Code utilizing the scikit-learn library and a source code version of the algorithm are prepared. In the source code, optimization methods and loss functions can be specified directly.

## Logistic Regression

### Source Code

In [None]:
# LR classifier using l2 loss and gradient descent to optimise
class LRFromScratch:
    def __init__(self, tol=1e-4, C=1.0, max_iter=10000, alpha=1e-2):
        self.tol = tol
        self.C = C
        self.max_iter = max_iter
        self.alpha = alpha

    # logistic function
    def f_log(self, X):
        return 1 / (1 + np.exp(-X*self.w))


    # l2 loss function
    def l2(self, y_true, y_pred):
        return np.sum(np.array(y_true - y_pred)**2)

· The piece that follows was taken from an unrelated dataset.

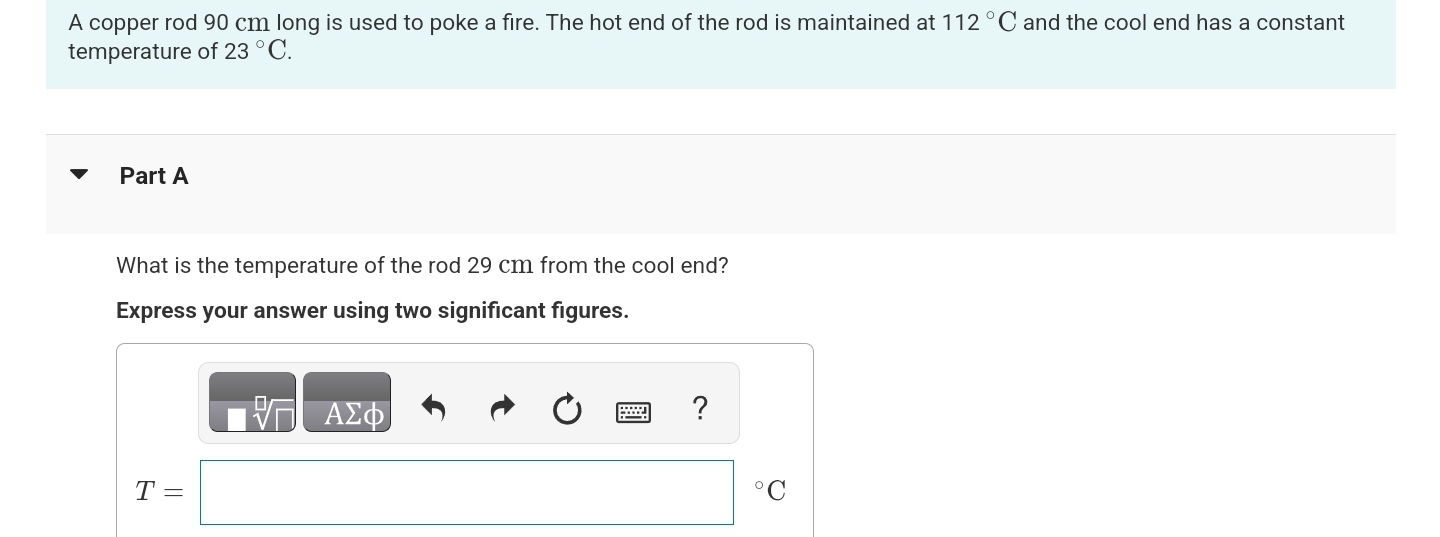
Task: Reset the answer with circular arrow icon
Action: pos(567,409)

    def fit(self, X_train, y_train):
        X_train = np.hstack([np.ones([X_train.shape[0], 1]), X_train])
        X_train = np.asmatrix(X_train)
        y_train = np.asmatrix(y_train.reshape([-1, 1]))
        print('X_train shape:', X_train.shape)
        print('y_train shape:', y_train.shape)

        self.w = np.zeros([X_train.shape[1], 1]) # initialisation of LR weights
        self.w = np.asmatrix(self.w)
        print('w shape:', self.w.shape)

        for i in range(self.max_iter):
            y_pred = self.f_log(X_train) # get prediction values with current weights
            grad = -X_train.T*(y_train-y_pred) # calculate gradients from error for optimisation
            self.w = self.w - self.alpha*grad # gradient descent
            err = self.l2(y_train, y_pred) # measure error with l2 loss function
            if err < self.tol: # stop the iteration if error is below the threshold (tol)
                print(f'converged with err={err}')
                break # stop


    def predict(self, X):
        X = np.hstack([np.ones([X.shape[0], 1]), X])
        X = np.asmatrix(X)
        return self.f_log(X)

#### Train logistic regression model using train data(X_train, Y_train)

In [None]:
clf_lr_scratch = LRFromScratch()
clf_lr_scratch.fit(X_train, y_train)

### Viewing the weights of a Logistic Regression model after training.

In [None]:
clf_lr_scratch.w[-10:]

#### Weight distribution

In [None]:
w = clf_lr_scratch.w[1:]
plt.imshow(w.reshape(int(np.sqrt(w.shape[0])), -1))
plt.colorbar()
plt.title('Logistic Regression Weight Distribution')
plt.show()

#### Confusion Matrix

In [None]:
y_pred = np.asarray((clf_lr_scratch.predict(X_test) >= 0.5).astype(int))

print(y_pred.shape,y_test.shape)
ConfusionMatrixDisplay.from_predictions(y_test, y_pred)
plt.show()

### Logistic regression algorithm using scikit-learn

In [None]:
clf_lr = LogisticRegression()
clf_lr.fit(X_train, y_train)
y_pred = clf_lr.predict(X_test)

In [None]:
print(classification_report(y_test, y_pred))

In [None]:
ConfusionMatrixDisplay.from_predictions(y_test, y_pred)
plt.show()